### TRECHO SELECIONADO
Privatização dos aeroportos: vergonha nacional!
Paulo Kliass
O próximo fim de semana certamente será palco de
muitas reuniões a portas fechadas, encontros discretos e momentos de tensão.
Não me refiro aqui aos efeitos da violenta desocupação de Pinheirinho, nem às
repercussões da desastrada operação na Cracolândia e muito menos à retomada dos
trabalhos no Congresso Nacional. Na verdade, trata-se da tentativa de
ressuscitar o nada saudoso processo de privatização de bens e serviços públicos
aqui em nosso País.
Eis mais uma incongruência que o governo traz à agenda, uma
medida tão polêmica quanto anacrônica nos mundos de hoje, em que alguns dos
principais dogmas do neoliberalismo estão sendo colocados em xeque, até mesmo
por seus ideólogos nos países centrais. Mas aqui em solo tupiniquim, as coisas
parecem funcionar ao revés. A bola da vez é a Infraero, empresa pública que se
encarrega da gestão e operação dos aeroportos em todo o território nacional.

### REGISTROS EXTRAÍDOS
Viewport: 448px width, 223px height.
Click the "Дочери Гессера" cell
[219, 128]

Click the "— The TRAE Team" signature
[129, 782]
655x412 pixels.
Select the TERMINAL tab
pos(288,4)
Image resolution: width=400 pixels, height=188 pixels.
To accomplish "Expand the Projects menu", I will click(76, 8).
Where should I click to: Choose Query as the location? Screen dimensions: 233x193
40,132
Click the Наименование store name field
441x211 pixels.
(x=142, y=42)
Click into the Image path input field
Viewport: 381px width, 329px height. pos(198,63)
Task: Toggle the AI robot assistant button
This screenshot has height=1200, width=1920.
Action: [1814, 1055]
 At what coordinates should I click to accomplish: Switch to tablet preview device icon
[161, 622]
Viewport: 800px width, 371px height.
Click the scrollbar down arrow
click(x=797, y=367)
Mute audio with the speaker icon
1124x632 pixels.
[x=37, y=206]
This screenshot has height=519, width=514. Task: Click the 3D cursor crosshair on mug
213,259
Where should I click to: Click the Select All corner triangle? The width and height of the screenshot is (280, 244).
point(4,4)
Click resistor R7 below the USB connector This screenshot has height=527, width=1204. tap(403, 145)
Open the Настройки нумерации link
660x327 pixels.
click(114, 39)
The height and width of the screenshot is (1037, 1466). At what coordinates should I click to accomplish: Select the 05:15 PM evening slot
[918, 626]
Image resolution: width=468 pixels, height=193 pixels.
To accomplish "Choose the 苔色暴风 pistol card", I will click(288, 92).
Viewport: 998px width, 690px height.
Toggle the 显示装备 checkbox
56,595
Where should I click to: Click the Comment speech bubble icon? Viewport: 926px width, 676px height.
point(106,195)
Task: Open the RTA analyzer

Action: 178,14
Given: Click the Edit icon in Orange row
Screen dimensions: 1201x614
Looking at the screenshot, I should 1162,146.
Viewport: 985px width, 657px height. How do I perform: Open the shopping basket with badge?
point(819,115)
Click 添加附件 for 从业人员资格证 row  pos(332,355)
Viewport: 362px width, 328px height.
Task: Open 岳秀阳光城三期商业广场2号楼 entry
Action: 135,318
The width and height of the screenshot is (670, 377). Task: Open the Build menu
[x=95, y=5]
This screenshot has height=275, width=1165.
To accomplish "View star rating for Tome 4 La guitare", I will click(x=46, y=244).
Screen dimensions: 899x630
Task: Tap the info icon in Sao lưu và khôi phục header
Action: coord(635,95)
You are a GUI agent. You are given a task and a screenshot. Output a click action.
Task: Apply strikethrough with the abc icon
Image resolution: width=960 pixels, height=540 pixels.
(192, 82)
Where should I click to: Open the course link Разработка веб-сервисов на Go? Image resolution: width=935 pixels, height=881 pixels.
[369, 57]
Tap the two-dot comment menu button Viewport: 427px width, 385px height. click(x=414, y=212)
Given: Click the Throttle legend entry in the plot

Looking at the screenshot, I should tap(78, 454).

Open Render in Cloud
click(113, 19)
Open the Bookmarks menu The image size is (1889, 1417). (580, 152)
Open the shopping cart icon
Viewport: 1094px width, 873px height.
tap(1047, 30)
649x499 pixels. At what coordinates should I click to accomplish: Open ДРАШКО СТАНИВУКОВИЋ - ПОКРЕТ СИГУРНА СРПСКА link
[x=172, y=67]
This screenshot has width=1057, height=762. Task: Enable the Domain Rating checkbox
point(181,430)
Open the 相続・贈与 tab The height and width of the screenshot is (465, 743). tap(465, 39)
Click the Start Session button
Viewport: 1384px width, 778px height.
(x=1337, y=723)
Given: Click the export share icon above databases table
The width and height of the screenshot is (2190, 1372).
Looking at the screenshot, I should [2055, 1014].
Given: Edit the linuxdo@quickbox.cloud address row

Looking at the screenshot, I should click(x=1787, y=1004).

### TAREFA
Dê sequência ao texto sobre a privatização dos aeroportos, começando logo depois da última frase apresentada.

### RESULTADO DA TAREFA
O “lobby” pela privatização dos aeroportos
O pesado “lobby” que atua a favor da privatização dos serviços aeroportuários é antigo e conhecido. Desde os tempos de ouro da hegemonia da agenda do Consenso de Washington que os representantes do setor privado vêem com olhos gordos essa verdadeira mina de fazer dinheiro fácil, às custas do monopólio dos bens públicos. Nos tempos em que o discurso contra a presença do Estado na atividade econômica era considerado irreparável esse foi um setor que conseguiu resistir e não ser repassado à exploração pelo capital. Uma das razões para tal fato refere-se, sem sombra de dúvida, à natureza estratégica dos aeroportos e de sua tangência evidente com as questões de segurança e soberania nacionais.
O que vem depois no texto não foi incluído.